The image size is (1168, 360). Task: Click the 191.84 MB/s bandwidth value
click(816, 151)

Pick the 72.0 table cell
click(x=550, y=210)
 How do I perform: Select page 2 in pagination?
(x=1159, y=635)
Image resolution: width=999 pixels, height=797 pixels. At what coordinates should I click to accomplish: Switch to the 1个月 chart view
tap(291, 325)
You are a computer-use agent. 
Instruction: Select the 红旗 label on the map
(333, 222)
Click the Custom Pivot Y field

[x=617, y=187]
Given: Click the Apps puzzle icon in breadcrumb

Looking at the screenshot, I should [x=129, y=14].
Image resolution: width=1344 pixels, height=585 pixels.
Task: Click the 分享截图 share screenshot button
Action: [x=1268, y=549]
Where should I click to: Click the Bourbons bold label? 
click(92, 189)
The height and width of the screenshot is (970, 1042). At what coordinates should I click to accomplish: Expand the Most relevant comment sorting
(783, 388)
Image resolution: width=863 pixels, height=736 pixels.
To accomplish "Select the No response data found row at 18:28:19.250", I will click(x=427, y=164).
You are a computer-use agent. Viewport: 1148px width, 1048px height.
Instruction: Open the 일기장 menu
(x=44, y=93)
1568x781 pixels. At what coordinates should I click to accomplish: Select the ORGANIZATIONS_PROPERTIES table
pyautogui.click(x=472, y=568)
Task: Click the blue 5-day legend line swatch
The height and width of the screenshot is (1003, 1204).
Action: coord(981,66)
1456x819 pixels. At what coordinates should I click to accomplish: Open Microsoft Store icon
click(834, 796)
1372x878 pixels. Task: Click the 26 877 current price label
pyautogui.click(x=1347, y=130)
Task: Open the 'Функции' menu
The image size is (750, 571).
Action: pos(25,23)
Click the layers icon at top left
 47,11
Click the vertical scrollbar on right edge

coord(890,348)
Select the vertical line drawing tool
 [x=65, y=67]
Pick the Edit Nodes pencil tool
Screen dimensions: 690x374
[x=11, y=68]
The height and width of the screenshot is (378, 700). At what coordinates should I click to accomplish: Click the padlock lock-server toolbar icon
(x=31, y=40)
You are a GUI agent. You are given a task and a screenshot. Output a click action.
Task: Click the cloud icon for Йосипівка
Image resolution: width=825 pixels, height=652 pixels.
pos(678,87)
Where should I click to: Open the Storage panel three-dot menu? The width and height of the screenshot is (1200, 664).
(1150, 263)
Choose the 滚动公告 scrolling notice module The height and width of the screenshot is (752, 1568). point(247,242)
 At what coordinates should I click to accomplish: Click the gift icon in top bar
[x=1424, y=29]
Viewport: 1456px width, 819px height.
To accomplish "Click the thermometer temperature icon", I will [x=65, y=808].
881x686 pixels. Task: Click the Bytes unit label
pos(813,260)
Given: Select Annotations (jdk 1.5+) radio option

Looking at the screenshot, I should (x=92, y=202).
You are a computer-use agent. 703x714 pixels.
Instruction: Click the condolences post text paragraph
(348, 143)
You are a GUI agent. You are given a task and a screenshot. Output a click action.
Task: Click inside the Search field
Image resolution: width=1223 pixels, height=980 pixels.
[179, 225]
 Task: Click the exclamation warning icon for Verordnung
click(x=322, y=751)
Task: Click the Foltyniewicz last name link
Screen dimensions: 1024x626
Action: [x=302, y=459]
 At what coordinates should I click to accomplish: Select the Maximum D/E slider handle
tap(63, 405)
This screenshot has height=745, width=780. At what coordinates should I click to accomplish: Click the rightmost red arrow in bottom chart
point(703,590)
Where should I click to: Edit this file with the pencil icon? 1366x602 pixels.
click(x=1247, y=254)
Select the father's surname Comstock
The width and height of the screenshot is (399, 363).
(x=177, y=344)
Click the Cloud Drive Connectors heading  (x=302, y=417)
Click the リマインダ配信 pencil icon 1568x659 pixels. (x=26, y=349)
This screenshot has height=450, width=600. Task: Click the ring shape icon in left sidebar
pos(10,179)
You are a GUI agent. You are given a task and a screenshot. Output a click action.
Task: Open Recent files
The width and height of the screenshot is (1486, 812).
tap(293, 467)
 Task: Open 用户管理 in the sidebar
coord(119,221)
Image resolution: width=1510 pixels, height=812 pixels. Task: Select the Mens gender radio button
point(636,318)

------------------------------------------------------------

# AIM
Reproduce the data word for word, starting at the line that contains "Click the リマインダ配信" and stopping after the line that contains "pos(10,179)".

# EXERCISE ANSWER
Click the リマインダ配信 pencil icon 1568x659 pixels. (x=26, y=349)
This screenshot has height=450, width=600. Task: Click the ring shape icon in left sidebar
pos(10,179)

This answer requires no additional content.